PG: That was me, what can I say? I like French poetry, and I thought it would be nice just to do, like, when the music becomes almost a soundtrack, and you have something dramatic spoken over the top. It was a bit of a challenge to translate it and keep the rhythm. The reason that I thought of doing ["Rendezvous"] at all in French was literally I was over at some friends' in Paris listening and they, "oh, this'd sound really good in French," and they sowed that seed. And suddenly I'm back doing things in French. It's probably strange because it looks like I'm obsessed with French culture, when in a funny way it's kind of an accident. The funny thing is I speak other languages. I speak German. If I spoke Spanish well enough, I think that's a nice language for music. I'd probably use that if it was more available to me. When I started out with Metro, at the time everybody was doing a kind of music that was based on American music. I thought, "Well, England is an island, and it's got its own great history of music, but we're also part of the Continent." People living in London mix with European people all the time, it's just natural. It's sort of part of your back yard, really. So in a way, I think, I started out to reflect that in what I do, it's literally part of my culture. It's not an artificial thing; it's just there. Now, 20 years after that first Metro album, people think very much in European terms, don't they? Or it's not just European, they think internationally. The Internet contributes to that, doesn't it? The global village idea of the sixties, it's now like shrunk even smaller. The village really is a village. I think for an artist you just think, it's an opportunity; why not use French? Why not use anything you feel like, if it creates an atmosphere? It's amazing when you can go to another country and it really opens your eyes to another rhythm, another way of living, another way of looking at things, you know? One day the world's going to turn around and realise that whole languages and people and cultures have suddenly just been erased. You have that feeling, because for us it's a loss, because variety is exciting. There's a lot out there for us to enjoy, isn't there? Might as well enjoy it.

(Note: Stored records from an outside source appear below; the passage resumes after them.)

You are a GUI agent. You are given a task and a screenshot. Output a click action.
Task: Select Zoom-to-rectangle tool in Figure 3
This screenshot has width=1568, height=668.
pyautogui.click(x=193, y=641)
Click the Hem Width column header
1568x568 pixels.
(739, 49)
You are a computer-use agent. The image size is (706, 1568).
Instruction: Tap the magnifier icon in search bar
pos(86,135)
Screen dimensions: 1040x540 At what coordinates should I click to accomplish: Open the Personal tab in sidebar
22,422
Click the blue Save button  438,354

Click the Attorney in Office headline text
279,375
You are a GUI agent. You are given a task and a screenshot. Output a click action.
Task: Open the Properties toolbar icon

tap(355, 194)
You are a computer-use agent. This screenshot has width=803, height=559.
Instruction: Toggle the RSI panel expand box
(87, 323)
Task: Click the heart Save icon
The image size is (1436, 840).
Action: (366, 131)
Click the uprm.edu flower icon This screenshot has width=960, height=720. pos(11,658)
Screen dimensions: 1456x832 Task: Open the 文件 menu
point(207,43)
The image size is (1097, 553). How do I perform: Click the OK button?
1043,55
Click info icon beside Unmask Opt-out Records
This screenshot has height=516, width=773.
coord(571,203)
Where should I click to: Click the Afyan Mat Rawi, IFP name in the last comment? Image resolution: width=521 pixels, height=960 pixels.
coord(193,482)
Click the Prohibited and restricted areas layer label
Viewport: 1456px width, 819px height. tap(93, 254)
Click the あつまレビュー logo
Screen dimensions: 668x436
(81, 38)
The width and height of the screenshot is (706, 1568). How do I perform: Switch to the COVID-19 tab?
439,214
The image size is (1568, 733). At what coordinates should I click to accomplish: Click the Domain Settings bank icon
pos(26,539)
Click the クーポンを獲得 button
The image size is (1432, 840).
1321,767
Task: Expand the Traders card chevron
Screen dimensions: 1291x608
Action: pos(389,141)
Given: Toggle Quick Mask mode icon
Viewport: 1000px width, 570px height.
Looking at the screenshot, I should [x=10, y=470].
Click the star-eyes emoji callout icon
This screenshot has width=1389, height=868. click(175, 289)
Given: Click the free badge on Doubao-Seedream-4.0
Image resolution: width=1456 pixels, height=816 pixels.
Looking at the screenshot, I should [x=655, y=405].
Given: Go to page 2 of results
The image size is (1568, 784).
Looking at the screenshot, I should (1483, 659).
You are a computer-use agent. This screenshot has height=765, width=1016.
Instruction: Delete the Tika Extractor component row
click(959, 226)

DM: I went through a phase there where I was convinced there was no good music coming out, but of course I was very wrong.
PG: I can understand that. I go through phases myself. Certainly in England there was a time when you just weren't hearing anything that you didn't find kind of irritating. But I think things are better now, don't you? I think as well you get artists who have their moment when they're really in touch with something, and they do something special, and that moment comes and goes, and they never find it again. But then one thing I like about America, I have to say: as far as artists are concerned, they're very loyal. They give them more of a chance than they do in this country. In England it' s very much music and fashion. If it was really hip last year then we shouldn't listen to it this year. From an artist's point of view it's a challenge in one way, but in another it's kind of irritating, because you don't want to be chasing marketing trends, do you? There's more of a pop tradition in England, in a way, and pop is to do with fashion, whereas in America it's more connected with rock, which is more to do with alternative lifestyles.